Caldwell combed the East Coast while Karz tackled the West Coast, looking for artists who would be on Ana’s radar and have high-quality digital scans of their work that they’d be willing to loan. “We were able to really narrow in on people we felt that we would feel proud of 20 or 30 years from now when we look back on this movie, and maybe someone [with art in the last scene] will have become the next whoever,” Karz said. “Regardless, they are people that we love and feel represent what’s happening in the art world today.”

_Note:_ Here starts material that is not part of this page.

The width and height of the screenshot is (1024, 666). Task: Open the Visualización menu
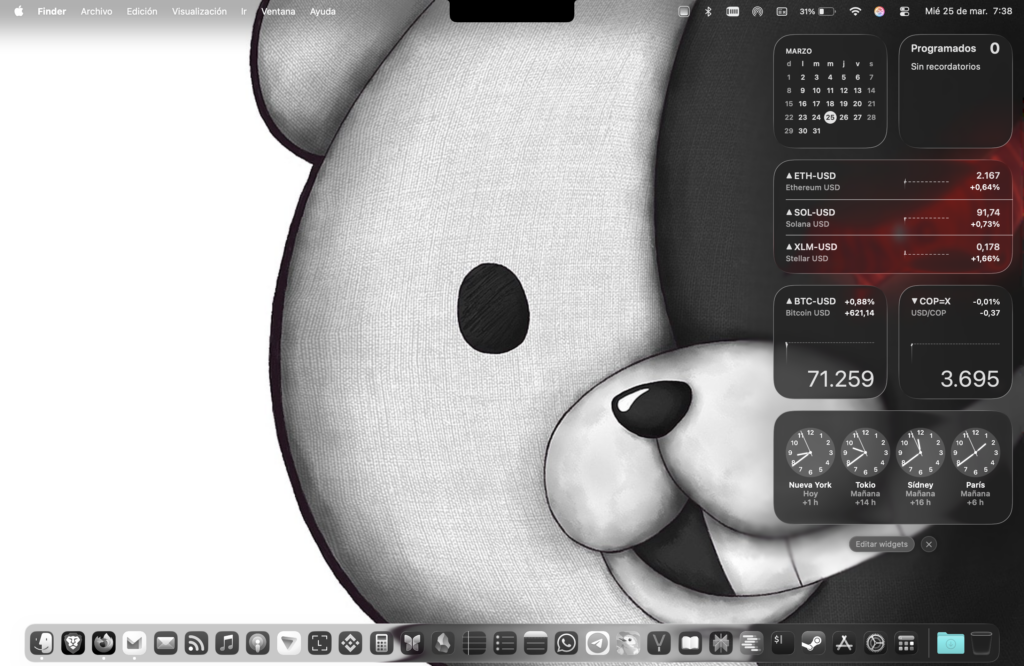199,12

Marisa Tomei stars as Claire Dupont in UPGRADED.
“Upgraded”Courtesy of Prime

But Karz and Caldwell discovered that the film’s premise itself resonated with the artists they reached out to; they found themselves at the center of a network of artists recommending artists, which helped keep their search grounded in the world of emerging visual artists. “There are at least two examples that I can think of, of artists for whom that is their trajectory,” Caldwell said.

The curation of pieces that would be diverse, contemporary, and represent Ana’s joy for art was a collaboration between Karz, Caldwell, and Holden-Stokes; he and his production team reached out to connections in the London art world to stock that gallery with some fun easter eggs, but he focused on making the gallery and auction spaces as imposing or welcoming as they needed to be. That meant a lot of glass for the more modern New York branch, a lot of stonework for the European auction house, and an open and warm gallery space at the end.

“[The film’s about] this contrast between the business of art and the feeling of art and the joy of art,” Karz said. So the team was thrilled to clear works like Sarah Awad’s “Rose Talisman” and Sigrid Sandstrom’s “Ascendant,” which both grace Ana’s gallery at the end of “Upgraded.”

“It was really fun to look through Ana’s eyes and try to envision what kind of art she would want,” Karz said. “She would want to own a gallery that was welcoming and that was inclusive and that had artists who were contemporary and who meant something to her.”